• **DATA LISTING**
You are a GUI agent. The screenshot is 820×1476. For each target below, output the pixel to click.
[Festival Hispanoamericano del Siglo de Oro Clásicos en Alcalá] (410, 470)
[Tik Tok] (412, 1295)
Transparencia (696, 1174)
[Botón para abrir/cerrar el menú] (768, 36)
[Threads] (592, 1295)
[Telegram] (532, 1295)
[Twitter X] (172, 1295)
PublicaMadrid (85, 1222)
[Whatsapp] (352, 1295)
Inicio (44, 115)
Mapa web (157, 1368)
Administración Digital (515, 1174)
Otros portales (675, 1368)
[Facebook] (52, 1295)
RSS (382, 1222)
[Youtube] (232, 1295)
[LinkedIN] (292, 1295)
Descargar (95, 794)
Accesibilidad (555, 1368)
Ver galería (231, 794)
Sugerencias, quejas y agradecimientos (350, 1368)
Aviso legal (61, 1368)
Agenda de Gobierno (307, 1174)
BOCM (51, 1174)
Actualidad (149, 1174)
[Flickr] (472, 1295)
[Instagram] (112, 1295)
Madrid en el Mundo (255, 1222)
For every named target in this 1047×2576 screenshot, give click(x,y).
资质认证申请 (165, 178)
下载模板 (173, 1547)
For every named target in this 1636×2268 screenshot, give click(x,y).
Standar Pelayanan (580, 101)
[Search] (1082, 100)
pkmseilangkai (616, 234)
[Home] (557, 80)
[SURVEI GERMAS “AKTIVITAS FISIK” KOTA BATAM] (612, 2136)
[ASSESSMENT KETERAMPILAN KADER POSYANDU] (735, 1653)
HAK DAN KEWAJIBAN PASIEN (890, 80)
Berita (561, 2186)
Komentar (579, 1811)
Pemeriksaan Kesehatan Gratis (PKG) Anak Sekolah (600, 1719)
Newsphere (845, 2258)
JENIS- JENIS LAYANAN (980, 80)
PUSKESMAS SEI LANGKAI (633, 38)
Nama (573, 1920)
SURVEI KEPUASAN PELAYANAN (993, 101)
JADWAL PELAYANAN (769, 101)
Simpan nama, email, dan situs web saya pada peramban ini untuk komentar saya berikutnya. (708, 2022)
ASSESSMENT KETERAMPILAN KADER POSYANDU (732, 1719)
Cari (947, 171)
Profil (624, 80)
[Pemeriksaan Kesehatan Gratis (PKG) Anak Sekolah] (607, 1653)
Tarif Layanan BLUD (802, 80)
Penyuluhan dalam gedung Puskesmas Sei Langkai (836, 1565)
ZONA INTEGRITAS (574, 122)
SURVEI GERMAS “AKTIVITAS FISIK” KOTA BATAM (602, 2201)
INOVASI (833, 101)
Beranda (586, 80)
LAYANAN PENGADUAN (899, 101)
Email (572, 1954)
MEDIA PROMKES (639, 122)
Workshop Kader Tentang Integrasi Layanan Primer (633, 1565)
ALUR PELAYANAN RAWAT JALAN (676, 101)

• **ASSIGNMENT**
Your output must be the exact lines from the one containing "Cari (947, 171)" through the end of the data above, both included, and nothing more.

• **COMPLETED TASK**
Cari (947, 171)
Profil (624, 80)
[Pemeriksaan Kesehatan Gratis (PKG) Anak Sekolah] (607, 1653)
Tarif Layanan BLUD (802, 80)
Penyuluhan dalam gedung Puskesmas Sei Langkai (836, 1565)
ZONA INTEGRITAS (574, 122)
SURVEI GERMAS “AKTIVITAS FISIK” KOTA BATAM (602, 2201)
INOVASI (833, 101)
Beranda (586, 80)
LAYANAN PENGADUAN (899, 101)
Email (572, 1954)
MEDIA PROMKES (639, 122)
Workshop Kader Tentang Integrasi Layanan Primer (633, 1565)
ALUR PELAYANAN RAWAT JALAN (676, 101)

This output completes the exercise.